Franchise Fight

Regulation threatens business opportunities for women.


JoAnn Shaw started The Coffee Beanery Ltd. with a single store in 1977. Her company now has 125 franchised stores, cafés, carts, and kiosks across the country, and she projects that another 75 outlets will open by the end of the year. Thousands of other women have followed Shaw into the franchising world, which now has a workforce of more than 8 million people. They now own 20 percent of all franchises (up from 3 percent in the early '80s). But proposed federal and state "franchise relationship" laws could make such business opportunities for women difficult to find.

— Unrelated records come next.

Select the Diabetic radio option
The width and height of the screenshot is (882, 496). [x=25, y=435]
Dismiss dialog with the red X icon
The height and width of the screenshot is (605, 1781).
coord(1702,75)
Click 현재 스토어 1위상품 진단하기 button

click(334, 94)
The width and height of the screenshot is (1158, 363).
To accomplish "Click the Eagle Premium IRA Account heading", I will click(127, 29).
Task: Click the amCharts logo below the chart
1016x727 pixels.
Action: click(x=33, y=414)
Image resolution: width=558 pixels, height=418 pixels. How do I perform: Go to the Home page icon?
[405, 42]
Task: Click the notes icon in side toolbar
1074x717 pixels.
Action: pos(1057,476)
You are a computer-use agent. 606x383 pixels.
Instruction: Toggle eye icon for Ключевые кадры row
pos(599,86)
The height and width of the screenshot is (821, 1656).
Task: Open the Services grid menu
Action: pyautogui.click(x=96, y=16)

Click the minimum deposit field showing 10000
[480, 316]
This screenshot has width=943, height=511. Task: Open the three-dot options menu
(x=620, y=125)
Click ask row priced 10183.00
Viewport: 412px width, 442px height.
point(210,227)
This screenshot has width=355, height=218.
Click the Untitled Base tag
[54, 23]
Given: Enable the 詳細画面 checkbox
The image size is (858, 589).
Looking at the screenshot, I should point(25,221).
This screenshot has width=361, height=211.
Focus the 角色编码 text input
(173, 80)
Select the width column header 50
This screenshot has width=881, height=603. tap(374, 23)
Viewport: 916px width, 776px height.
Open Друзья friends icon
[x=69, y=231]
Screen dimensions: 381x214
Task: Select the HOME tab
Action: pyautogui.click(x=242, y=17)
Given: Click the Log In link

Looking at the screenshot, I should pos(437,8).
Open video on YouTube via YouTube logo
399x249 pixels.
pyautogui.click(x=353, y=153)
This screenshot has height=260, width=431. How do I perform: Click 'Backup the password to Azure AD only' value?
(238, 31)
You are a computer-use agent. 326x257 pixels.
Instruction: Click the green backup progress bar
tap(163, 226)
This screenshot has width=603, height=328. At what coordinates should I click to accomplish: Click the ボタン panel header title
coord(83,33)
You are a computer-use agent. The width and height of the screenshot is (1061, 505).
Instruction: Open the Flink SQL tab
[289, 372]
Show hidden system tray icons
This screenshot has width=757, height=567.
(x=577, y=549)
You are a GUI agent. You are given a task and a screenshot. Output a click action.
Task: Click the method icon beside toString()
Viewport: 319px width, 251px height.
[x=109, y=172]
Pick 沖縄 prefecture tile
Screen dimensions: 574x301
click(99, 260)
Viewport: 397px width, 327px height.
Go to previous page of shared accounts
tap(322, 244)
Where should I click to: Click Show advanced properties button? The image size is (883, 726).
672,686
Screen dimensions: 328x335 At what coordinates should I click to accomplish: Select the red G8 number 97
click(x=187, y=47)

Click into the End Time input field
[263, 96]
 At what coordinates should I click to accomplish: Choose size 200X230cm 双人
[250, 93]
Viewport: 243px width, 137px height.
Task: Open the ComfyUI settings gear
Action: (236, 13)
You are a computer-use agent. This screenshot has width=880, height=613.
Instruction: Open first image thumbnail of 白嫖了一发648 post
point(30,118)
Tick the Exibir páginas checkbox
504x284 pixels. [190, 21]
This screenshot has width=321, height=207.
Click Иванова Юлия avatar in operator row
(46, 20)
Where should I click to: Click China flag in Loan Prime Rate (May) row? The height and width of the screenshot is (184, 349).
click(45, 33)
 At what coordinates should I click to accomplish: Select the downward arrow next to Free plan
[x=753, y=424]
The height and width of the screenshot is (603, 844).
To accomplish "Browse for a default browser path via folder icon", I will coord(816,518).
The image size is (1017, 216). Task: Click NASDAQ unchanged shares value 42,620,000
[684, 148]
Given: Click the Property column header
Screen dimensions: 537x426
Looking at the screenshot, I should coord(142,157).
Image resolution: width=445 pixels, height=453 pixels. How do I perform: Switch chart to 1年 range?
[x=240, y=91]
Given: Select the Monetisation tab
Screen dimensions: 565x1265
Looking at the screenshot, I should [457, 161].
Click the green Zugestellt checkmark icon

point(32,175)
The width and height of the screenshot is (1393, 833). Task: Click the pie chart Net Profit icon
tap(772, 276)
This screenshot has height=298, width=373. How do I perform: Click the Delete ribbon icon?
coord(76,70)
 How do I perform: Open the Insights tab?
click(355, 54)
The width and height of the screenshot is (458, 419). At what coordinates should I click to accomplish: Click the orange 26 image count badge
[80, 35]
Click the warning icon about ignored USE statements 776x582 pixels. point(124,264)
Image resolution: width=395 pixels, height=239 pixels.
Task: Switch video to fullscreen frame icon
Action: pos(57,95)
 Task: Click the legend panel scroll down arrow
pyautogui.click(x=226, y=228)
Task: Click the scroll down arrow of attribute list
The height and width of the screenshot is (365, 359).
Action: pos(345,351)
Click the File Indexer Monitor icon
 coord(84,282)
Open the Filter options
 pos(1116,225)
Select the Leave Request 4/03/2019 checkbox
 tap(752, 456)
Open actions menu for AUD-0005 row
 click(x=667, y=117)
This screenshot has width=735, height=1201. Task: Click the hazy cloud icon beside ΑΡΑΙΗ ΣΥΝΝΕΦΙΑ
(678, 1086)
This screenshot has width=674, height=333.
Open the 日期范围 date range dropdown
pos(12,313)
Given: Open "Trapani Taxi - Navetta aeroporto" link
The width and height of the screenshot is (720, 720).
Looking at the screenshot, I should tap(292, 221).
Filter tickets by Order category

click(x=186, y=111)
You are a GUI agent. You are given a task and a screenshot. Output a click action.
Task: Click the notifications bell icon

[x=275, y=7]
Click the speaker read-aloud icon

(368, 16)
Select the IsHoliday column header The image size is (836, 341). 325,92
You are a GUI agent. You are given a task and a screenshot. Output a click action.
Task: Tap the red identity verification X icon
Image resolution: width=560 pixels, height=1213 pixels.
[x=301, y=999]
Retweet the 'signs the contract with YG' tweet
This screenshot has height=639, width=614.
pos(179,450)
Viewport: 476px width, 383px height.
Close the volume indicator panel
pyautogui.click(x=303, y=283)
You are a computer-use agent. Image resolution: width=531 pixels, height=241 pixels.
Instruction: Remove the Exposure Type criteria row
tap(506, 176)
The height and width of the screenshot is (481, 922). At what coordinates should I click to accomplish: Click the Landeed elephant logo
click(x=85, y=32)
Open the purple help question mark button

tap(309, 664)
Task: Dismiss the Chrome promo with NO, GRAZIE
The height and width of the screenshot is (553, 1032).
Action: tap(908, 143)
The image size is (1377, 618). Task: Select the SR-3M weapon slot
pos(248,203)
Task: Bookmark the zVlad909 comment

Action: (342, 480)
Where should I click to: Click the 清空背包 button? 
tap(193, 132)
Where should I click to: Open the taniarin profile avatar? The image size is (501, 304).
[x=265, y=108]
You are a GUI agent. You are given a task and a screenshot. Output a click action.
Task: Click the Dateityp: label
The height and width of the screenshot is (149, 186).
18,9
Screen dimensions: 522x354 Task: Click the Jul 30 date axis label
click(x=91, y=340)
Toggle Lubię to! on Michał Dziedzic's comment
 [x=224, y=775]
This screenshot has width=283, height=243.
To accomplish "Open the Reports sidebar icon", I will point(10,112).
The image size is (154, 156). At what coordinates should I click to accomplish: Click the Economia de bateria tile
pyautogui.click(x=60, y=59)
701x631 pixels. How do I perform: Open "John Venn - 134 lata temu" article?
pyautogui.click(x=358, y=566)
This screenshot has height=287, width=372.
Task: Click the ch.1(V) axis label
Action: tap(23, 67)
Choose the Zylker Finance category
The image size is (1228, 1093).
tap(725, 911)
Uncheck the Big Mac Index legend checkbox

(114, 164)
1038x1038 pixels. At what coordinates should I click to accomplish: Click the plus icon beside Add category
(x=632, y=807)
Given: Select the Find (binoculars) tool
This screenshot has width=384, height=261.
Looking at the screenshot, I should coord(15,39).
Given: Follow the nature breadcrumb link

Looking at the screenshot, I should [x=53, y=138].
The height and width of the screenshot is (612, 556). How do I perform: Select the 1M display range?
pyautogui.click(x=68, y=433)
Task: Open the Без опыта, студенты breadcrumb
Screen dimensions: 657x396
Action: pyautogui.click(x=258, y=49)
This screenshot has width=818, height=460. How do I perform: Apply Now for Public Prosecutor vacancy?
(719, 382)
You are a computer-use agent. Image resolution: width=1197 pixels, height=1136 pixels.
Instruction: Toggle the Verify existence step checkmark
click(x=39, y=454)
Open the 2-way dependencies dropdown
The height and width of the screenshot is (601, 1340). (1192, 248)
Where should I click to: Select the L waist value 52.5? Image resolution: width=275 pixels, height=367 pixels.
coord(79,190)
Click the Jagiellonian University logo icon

Rep. John LaFalce (D-N.Y.), chairman of the House Committee on Small Business, heads the movement to increase the regulation of franchises at the federal level. "Many [franchise investors] find that they purchased low-paying jobs with few protections or benefits [or] lose everything in fraudulent franchise ventures," he told Success magazine. His proposed legislation would restrict the contractual relationships between franchise owners and investors. Among other things, it would require the public disclosure of detailed business information that franchise owners say their competitors could benefit from.

In addition, a December U.S. appeals court ruling in Cincinnati lends support to proposed regulations that would curb franchise owners' ability to cancel or refuse to renew contracts with investors who do not meet company standards.

Research suggests that such restrictions are unnecessary. Studies have consistently found the success rate of franchises to be much higher than that of independent businesses. A 1991 study of franchises conducted by Arthur Andersen and Co. reported that only 3 percent of franchises opened within the previous five years had folded. By comparison, over 60 percent of all new businesses between 1978 and 1988 were dissolved within the first six months of operation.